Ahora esta lógica para con el Estado vuelve a ser abolida por las políticas neoliberales de este nuevo tiempo. Se repite la destrucción del Estado desde adentro bajo el signo legitimador de la democracia como en los 90. Hay una vuelta al Estado mínimo, a un adelgazamiento del Estado que busca restaurar la hegemonía del libre mercado. Una historia contada dos veces y rubricada con el credo contradictorio del pueblo. No cabe duda que estamos viviendo una especie de insoportable déjà vu.

 

La cita al pensamiento de Lord Byron, al comenzar estas reflexiones, intenta ser un juicio hacia lo que están haciendo con el Estado. Hacia esa complicidad latente que los encuentra en un mismo lugar, atraídos por el cautivante magnetismo del fin del Estado-nación.
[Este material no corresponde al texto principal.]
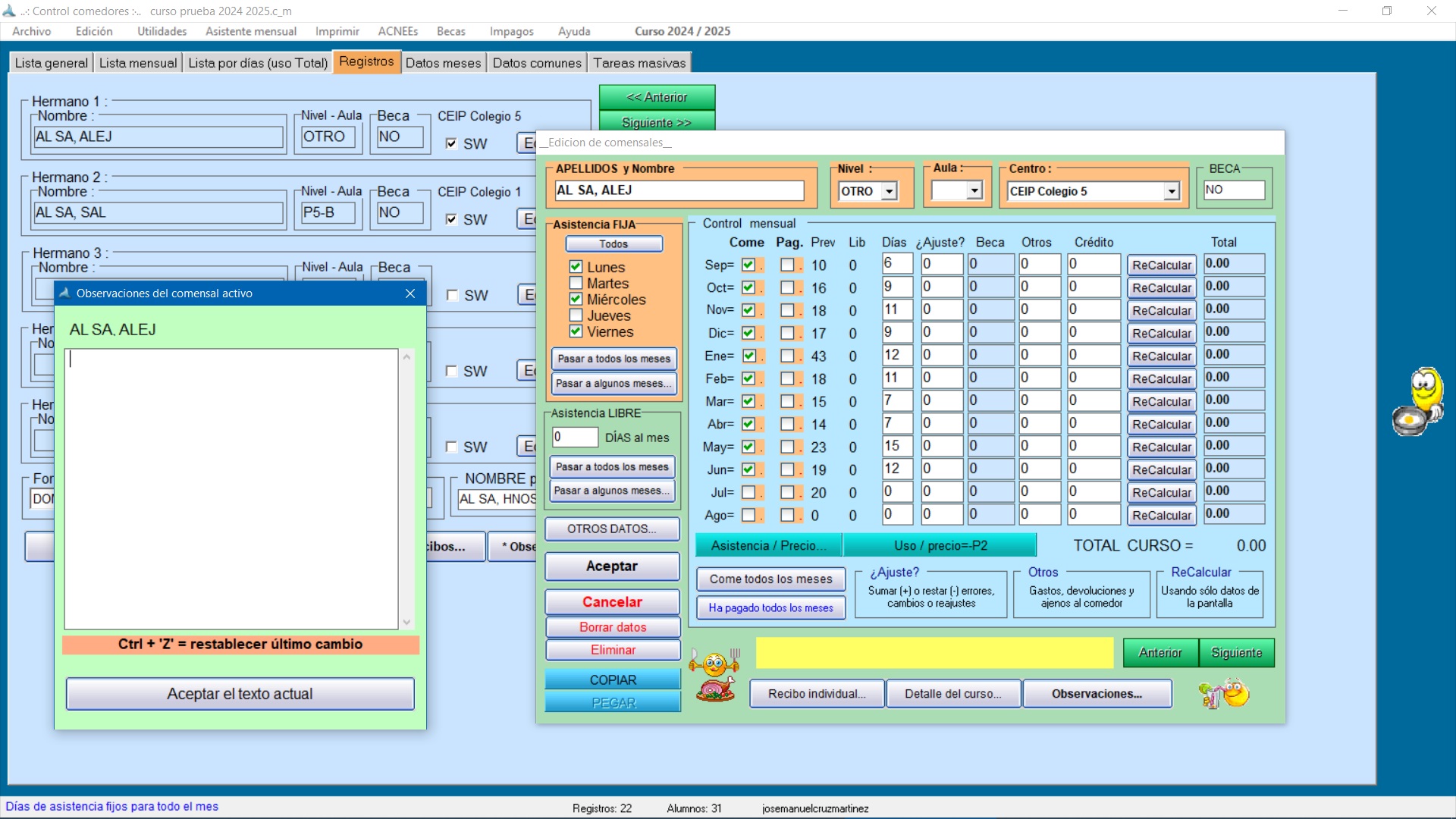Toggle the Jul Come checkbox
Image resolution: width=1456 pixels, height=819 pixels.
pyautogui.click(x=748, y=493)
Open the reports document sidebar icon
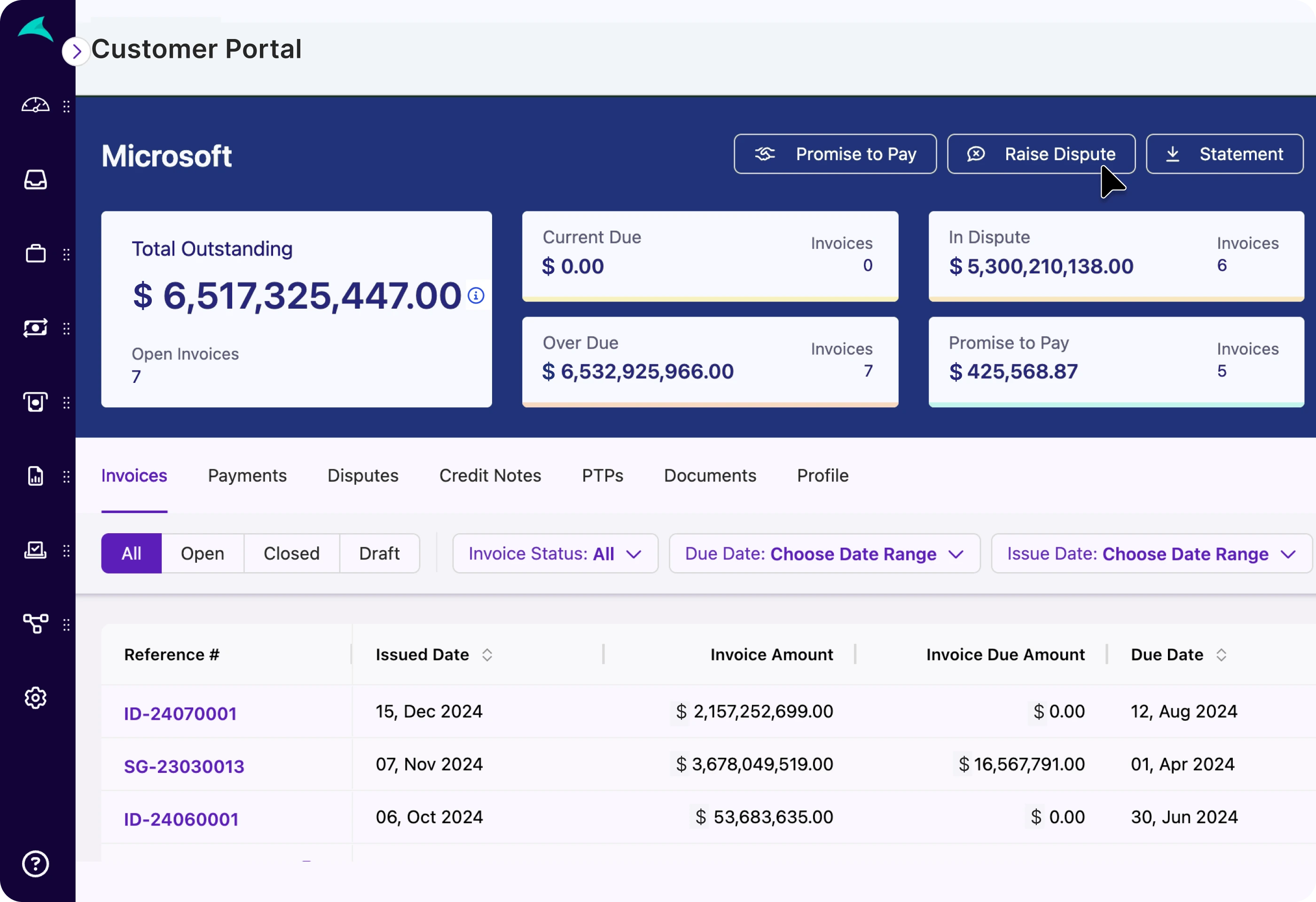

Hacia ese retroceso alevoso del que estamos siendo sometidos como pueblo y al que el gobierno de Macri nos está conduciendo, siendo su gestión el vivo reflejo de las líneas del poeta inglés.

 

Entonces, esta izquierda “antiestatista” que plantea la revolución como “proyecto de máxima” a concretar, siempre estará a la “izquierda” de cualquier gobierno, incluso hasta del mismo pueblo, coincidiendo con los sectores recalcitrantes de la derecha -que ahora nos gobierna-, volviéndose de modo inmanente la “izquierda de la propia derecha”, lo que la hace ser funcional -como lo ha sido durante todo el siglo XX- a los intereses antinacionales que ésta encarna históricamente en nuestro país y que vuelven a instalarse en lo profundo del Estado.